The entrance to Christ the King Major Seminary in Fayit, Fadan Kagoma, Nigeria, whence three seminarians were abducted Oct. 11, 2021. / Courtesy photo.
Kafanchan, Nigeria, Oct 12, 2021 / 15:00 pm (CNA).
Three seminarians were abducted Monday night from their seminary in Nigeria’s Kaduna state. Another six were injured during the attack, and were taken to hospital and then discharged.
Christ the King Major Seminary in Fayit, Fadam Kagoma, about 10 miles southwest of Kafanchan, was attacked by bandits around 7:30 pm Oct. 11.
The three seminarians who were abducted from the seminary chapel belong to the Apostles of Divine Charity and the Little Sons of the Eucharist, and are all in their fourth year of theology.
Christ the King Seminary houses more than 130 seminarians.
“We ask for your closeness to us in praying for the quick and safe release of our abducted brothers,” Fr. Emmanuel Okolo, chancellor of the Diocese of Kafanchan, wrote in an Oct. 12 memo.
“Well-wishers of our Institute and Seminary are hereby encouraged to desist from taking the laws into their hands,” the priest added. “We would use every legitimate means to ensure their prompt and secure release. May Our Lady of the Holy Rosary and St. Wilfred intercede for our abducted brothers and all other kidnapped persons.”
Fr. Okoloadded that the six seminarian who were injured were taken with some formators to a hospital in Kafanchan by “a dispatch of soldiers of the Operation Safe Haven.” The injured were treated and discharged after being confirmed to be stable.”

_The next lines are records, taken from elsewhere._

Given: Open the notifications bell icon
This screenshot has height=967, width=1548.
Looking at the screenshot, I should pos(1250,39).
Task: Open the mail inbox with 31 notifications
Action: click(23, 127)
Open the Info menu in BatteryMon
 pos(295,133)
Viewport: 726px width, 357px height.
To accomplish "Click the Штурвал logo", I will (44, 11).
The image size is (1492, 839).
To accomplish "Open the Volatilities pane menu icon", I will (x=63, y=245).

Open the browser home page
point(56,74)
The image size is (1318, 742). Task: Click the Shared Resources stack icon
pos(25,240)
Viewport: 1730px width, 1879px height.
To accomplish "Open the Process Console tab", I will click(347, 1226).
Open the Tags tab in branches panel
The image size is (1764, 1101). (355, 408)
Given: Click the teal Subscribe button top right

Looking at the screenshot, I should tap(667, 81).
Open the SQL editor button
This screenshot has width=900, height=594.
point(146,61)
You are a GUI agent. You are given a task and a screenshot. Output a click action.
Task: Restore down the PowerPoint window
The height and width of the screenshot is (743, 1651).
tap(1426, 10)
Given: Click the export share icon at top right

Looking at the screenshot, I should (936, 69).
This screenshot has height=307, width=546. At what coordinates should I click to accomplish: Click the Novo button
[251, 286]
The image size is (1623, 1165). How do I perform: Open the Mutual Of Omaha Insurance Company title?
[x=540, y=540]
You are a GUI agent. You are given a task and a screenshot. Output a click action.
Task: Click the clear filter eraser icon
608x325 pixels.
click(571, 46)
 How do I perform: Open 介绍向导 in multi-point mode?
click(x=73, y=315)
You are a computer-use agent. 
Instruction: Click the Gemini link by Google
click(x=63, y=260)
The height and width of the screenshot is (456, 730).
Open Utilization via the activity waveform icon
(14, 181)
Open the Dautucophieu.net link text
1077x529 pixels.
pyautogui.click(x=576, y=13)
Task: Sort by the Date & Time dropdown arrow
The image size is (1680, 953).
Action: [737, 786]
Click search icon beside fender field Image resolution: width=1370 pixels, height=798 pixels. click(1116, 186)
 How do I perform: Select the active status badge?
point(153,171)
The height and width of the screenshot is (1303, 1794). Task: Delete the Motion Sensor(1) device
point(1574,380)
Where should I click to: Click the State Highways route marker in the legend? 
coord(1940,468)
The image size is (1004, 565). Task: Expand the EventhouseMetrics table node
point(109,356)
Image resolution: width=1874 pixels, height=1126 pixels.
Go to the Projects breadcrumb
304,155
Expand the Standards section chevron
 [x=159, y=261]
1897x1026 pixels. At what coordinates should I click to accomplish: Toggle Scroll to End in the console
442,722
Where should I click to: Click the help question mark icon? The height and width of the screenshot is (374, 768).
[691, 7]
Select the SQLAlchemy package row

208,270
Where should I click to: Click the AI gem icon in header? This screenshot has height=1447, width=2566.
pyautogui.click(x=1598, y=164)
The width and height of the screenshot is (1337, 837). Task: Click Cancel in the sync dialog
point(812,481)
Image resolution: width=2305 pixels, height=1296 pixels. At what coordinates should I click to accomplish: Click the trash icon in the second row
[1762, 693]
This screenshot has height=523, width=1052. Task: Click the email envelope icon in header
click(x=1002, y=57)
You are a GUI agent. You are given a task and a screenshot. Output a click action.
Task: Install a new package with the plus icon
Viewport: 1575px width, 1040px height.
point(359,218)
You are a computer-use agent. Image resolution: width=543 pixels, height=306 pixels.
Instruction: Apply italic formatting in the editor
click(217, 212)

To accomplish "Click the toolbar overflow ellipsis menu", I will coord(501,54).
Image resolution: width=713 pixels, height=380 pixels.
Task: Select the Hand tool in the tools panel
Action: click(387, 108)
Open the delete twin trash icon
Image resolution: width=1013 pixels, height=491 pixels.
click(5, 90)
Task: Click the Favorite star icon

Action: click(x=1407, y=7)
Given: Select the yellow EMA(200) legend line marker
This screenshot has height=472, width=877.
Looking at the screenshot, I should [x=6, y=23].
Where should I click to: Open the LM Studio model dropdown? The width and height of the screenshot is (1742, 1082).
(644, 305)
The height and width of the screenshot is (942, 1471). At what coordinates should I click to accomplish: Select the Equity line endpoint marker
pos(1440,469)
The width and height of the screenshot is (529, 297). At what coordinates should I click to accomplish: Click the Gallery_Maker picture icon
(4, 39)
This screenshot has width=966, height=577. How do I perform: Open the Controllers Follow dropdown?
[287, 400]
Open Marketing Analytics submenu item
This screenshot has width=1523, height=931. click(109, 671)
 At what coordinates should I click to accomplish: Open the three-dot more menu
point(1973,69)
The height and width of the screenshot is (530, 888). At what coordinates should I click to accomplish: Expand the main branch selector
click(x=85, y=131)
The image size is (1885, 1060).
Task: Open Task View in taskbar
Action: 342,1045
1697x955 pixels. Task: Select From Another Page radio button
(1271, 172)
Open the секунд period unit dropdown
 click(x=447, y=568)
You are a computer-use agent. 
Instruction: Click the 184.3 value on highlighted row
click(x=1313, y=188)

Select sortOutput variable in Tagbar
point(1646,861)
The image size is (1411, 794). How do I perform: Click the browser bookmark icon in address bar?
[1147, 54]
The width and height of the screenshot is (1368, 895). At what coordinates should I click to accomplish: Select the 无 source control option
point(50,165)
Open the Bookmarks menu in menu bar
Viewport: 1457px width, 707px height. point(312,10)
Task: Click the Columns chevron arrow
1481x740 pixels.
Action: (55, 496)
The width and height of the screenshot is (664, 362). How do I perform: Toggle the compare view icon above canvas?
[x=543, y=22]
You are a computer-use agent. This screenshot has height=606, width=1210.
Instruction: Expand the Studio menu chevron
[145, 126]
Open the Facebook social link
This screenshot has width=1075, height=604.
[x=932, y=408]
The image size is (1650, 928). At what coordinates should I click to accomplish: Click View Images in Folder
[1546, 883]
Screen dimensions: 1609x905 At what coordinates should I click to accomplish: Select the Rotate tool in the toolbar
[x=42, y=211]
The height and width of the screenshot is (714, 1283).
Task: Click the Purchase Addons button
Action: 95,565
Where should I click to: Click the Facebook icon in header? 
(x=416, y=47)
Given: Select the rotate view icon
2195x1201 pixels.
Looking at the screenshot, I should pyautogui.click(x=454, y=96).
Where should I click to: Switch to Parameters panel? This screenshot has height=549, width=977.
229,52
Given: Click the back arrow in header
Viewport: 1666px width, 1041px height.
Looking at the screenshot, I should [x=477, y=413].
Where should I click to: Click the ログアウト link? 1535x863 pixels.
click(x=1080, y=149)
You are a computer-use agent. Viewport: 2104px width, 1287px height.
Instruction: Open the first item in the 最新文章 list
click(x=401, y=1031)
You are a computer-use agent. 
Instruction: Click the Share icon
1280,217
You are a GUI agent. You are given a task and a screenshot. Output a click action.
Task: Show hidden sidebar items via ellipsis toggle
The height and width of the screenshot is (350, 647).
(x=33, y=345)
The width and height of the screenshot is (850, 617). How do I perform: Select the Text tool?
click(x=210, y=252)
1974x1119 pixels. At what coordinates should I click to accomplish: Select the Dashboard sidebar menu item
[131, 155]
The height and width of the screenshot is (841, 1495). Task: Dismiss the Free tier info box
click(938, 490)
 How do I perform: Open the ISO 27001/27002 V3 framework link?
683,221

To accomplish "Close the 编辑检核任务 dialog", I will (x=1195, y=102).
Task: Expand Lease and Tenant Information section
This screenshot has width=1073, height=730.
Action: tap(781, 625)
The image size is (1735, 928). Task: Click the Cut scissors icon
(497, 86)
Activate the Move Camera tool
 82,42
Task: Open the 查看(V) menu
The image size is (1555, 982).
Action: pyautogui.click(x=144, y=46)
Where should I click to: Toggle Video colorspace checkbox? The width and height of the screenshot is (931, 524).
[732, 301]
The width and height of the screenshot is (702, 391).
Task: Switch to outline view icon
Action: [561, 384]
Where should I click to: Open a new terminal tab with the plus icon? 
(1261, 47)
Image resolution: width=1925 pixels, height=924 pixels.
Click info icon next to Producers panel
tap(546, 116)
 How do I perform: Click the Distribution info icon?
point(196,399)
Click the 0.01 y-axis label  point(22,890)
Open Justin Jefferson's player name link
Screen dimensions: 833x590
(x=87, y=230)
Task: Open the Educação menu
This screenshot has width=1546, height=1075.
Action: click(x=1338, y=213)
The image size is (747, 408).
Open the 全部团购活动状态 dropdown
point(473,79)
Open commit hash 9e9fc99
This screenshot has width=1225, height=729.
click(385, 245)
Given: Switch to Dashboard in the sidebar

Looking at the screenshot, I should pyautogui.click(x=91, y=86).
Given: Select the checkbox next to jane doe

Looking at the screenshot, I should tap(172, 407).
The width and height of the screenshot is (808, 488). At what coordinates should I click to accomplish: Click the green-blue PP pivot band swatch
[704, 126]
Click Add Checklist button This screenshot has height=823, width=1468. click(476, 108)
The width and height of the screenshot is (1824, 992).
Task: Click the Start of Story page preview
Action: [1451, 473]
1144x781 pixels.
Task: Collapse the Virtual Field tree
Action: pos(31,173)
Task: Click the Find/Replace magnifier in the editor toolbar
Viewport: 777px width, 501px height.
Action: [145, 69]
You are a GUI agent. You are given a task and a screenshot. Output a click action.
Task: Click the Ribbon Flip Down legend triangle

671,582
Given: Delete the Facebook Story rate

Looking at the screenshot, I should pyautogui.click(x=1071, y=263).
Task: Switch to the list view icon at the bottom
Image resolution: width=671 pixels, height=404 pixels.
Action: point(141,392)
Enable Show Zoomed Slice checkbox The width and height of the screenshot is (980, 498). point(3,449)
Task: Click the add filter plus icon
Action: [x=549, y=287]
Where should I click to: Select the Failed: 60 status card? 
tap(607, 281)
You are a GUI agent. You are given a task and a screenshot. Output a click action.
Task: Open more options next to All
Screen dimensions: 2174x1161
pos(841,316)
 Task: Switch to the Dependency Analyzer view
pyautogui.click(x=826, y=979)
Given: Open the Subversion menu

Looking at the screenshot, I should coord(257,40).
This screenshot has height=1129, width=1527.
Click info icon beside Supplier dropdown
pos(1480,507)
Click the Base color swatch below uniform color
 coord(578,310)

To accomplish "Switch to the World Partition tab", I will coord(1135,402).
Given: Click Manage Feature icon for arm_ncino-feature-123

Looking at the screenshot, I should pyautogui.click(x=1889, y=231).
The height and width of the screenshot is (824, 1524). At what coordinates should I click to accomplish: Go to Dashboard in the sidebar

Dr Thomas Heine-Geldern, Executive President of Aid to the Church in Need International, commented that “The kidnapping of innocent young seminarians – once again – in Nigeria is an abominable act. We appeal to the conscience of their kidnappers and urge them to release these young people. We ask people of good will to join us in praying that the three seminarians will soon be released unharmed. At the same time, we call on international communities not to look away from the atrocities that occur every day and the ongoing suffering of Christians due to Boko Haram, Fulani attacks and acts of violence by bandits in the whole country.”
He called on Nigeria’s government to ensure its citizens’ safety, saying the country “runs the risk of becoming a failed state.”
A priest of the Kafanchan diocese was kidnapped last month. Fr. Benson Bulus Luka was abducted from his residence Sept. 13, and released after little more than 24 hours.
And gunmen abducted four seminarians from Good Shepherd Seminary in Kaduna in January 2020, holding them for random. The kidnappers eventually released three of the seminarians, but killed 18-year-old Michael Nnadi after he refused to renounce his faith.
Kidnappings of Christians in Nigeria have multiplied in recent years, a situation that has prompted Church leaders to express serious concern about the security of their members and to call on the government to prioritize the security of its citizens.
Fulani herders, most of whom are Muslim, have had increasing conflict with largely Christian farmers over limited natural resources in Kaduna and other states in recent years, and the radical Islamist group Boko Haram continues to threaten safety in Nigeria’s north.